Screen resolutions and aspect ratios
The WebPOS has some particularities not present in a standard website:
- It must not have a global horizontal/vertical scrollbar, so all the main components should be always visible. PS: Sub-components (like the ticket) can implement its own scrollbar.
- It has a css zoom property that adapts the layout to fill the whole browser size. This specially useful with touch screens.
These both characteristics, in conjunction with the fact that the WebPOS can run in different kind of screens (standard displays, retina, ...) having different dppx (dots-per-physical-inch), imply that we should speak about aspect ratios instead of screen resolutions.
Given this, there are two points that must be taken into account by the designer and the developer:
- In order to render in the screen all the components in true magnitude, the browser height should be set to 700px, which is the height where the css zoom property equals "1". With this height set, all the pixels of the rendered components will match the pixels ('px') defined in the CSS.
- The other point is the aspect ratio.
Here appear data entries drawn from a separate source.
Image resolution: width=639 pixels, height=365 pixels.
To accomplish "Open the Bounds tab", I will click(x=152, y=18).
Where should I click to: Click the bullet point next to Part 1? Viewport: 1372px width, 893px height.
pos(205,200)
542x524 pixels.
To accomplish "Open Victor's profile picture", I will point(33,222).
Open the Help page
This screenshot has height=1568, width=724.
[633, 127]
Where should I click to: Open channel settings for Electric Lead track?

The WebPOS supports the following minimum aspect ratios:
- Landscape 4:3 (all iPads, several Android tablets, ...)
- Portrait 16:9 (iPhone >= 5, most of Android smartphones, ...)
- Of course that higher aspect ratios like, for example, Landscape 16:10 (some Android tablets, ...) or Portrait 3:2 (iPhone < 5), should be supported too, but this is guaranteed with the support of the minimum one.
Combining the two previous points we get the two resolutions where, at least, all the WebPOS interfaces should be rendered in a proper and usable way.
- Landscape 933x700
- Portrait 393x700
Testing the application in these resolutions could not guarantee that exists a corner case where, with another different supported resolution/aspect ratio, the interface be bad rendered, but, what is sure is that if the application doesn't look properly with these aforementioned resolutions, there will be several devices where the UI won't be ok.
How to setup the Chrome browser
The suggested Chrome plugin to set these resolutions in an easy way is Window Resizer. In Chrome Developer Tools there is an option to test mobile devices where a custom resolution could be set, but this method is not recommended because its pixels processing and touch screen emulation could lead to bad results.